NZ life insurers carved out annual net profits of almost $500 million, according to an analysis of the latest financial data on the sector.
The Auckland-based firm Chatswood Consulting research shows total life insurer profits were up 6.3 per cent over 2017/18 compared to the previous annual period.
“This translated to a return on net assets ratio of 11.2% for the industry as a whole,” the Chatswood study says.
However, the research highlights a wide disparity in both profits and growth trajectories of the 17 insurers captured by the data.
Net profits ranged from an almost $13.2 million loss for the Southern Cross health insurance business to a whopping $149 million return for AMP Life. Co-operative Life garnered the highest return on assets (about 34 per cent) with Southern Cross reporting a -3.1 per cent result by this metric – the only insurer in the Chatswood study to fall into the red zone.

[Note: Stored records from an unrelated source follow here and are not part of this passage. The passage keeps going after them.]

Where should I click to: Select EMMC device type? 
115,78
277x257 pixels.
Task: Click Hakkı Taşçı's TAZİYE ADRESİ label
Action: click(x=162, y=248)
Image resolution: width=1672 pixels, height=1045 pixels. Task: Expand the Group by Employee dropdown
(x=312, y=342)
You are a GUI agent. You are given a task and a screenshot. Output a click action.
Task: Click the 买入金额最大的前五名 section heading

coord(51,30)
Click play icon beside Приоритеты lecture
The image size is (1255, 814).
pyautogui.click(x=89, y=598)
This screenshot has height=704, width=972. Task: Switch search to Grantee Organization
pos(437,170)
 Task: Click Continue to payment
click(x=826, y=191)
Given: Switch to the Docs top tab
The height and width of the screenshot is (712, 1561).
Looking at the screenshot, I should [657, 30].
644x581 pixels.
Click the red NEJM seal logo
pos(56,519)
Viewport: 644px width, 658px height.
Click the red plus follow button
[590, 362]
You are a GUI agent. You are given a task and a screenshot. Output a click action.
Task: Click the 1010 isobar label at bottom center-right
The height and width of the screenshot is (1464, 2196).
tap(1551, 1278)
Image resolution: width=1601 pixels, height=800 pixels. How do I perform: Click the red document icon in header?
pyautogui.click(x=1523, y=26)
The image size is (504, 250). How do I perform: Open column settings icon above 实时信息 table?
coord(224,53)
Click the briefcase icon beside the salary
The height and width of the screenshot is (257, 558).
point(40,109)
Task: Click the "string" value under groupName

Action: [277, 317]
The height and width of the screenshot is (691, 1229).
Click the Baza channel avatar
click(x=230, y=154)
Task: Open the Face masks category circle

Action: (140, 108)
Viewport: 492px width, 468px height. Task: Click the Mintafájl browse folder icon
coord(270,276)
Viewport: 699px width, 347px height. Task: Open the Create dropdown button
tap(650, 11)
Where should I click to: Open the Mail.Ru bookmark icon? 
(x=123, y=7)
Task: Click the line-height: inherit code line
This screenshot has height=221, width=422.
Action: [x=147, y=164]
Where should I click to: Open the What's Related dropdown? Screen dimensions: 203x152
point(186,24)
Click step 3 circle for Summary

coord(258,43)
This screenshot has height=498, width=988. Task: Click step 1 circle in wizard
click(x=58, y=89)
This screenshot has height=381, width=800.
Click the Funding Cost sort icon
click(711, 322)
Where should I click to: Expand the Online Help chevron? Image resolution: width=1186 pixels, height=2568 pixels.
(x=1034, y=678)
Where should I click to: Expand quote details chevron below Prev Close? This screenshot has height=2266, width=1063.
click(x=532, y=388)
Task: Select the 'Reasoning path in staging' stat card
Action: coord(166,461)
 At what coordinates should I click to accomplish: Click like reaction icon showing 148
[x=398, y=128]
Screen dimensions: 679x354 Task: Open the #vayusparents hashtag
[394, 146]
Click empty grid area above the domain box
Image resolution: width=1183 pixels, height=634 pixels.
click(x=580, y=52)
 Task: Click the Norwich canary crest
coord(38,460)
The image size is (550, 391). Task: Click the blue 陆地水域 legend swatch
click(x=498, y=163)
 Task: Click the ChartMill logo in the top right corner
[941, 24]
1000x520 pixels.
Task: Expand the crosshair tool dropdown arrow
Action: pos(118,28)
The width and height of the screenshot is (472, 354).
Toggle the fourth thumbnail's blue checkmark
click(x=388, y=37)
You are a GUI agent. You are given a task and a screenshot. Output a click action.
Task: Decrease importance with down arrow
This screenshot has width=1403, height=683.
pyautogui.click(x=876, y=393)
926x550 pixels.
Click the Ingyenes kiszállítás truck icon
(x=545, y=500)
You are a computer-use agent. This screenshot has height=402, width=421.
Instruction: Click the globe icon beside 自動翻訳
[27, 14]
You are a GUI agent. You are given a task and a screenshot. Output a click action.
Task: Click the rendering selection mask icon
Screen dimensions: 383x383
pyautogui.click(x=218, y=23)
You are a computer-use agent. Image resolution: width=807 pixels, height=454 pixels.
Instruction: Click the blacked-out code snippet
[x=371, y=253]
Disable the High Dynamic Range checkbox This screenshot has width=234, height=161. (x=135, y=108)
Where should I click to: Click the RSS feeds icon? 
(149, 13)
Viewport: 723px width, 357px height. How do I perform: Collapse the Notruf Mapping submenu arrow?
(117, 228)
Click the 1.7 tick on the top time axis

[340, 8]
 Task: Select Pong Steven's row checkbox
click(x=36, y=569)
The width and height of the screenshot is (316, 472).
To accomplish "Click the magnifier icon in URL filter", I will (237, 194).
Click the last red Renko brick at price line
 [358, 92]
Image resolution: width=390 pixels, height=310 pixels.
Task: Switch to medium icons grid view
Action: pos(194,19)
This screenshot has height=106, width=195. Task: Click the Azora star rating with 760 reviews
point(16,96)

Since the financial reporting periods covered in the study, three insurers – AMP Life, ASB subsidiary Sovereign, and the ANZ-owned OnePath – were sold to Resolution Life, AIA and Cigna Life, respectively.
Russell Hutchinson, Chatswood founder, said the seemingly outstanding AMP result masked some underlying stresses in the group’s business. AMP reported the highest gross ($259 million) and net revenue ($149 million), compared to respective results of $151 million and $101 million for the second-most profitable group, Sovereign.
“AMP Life accounts are complicated by the recent transaction (pre-sale to Resolution) to merge in Axa’s accounts,” Hutchinson said. (AMP bought Axa’s Australasian life and investment assets in 2011).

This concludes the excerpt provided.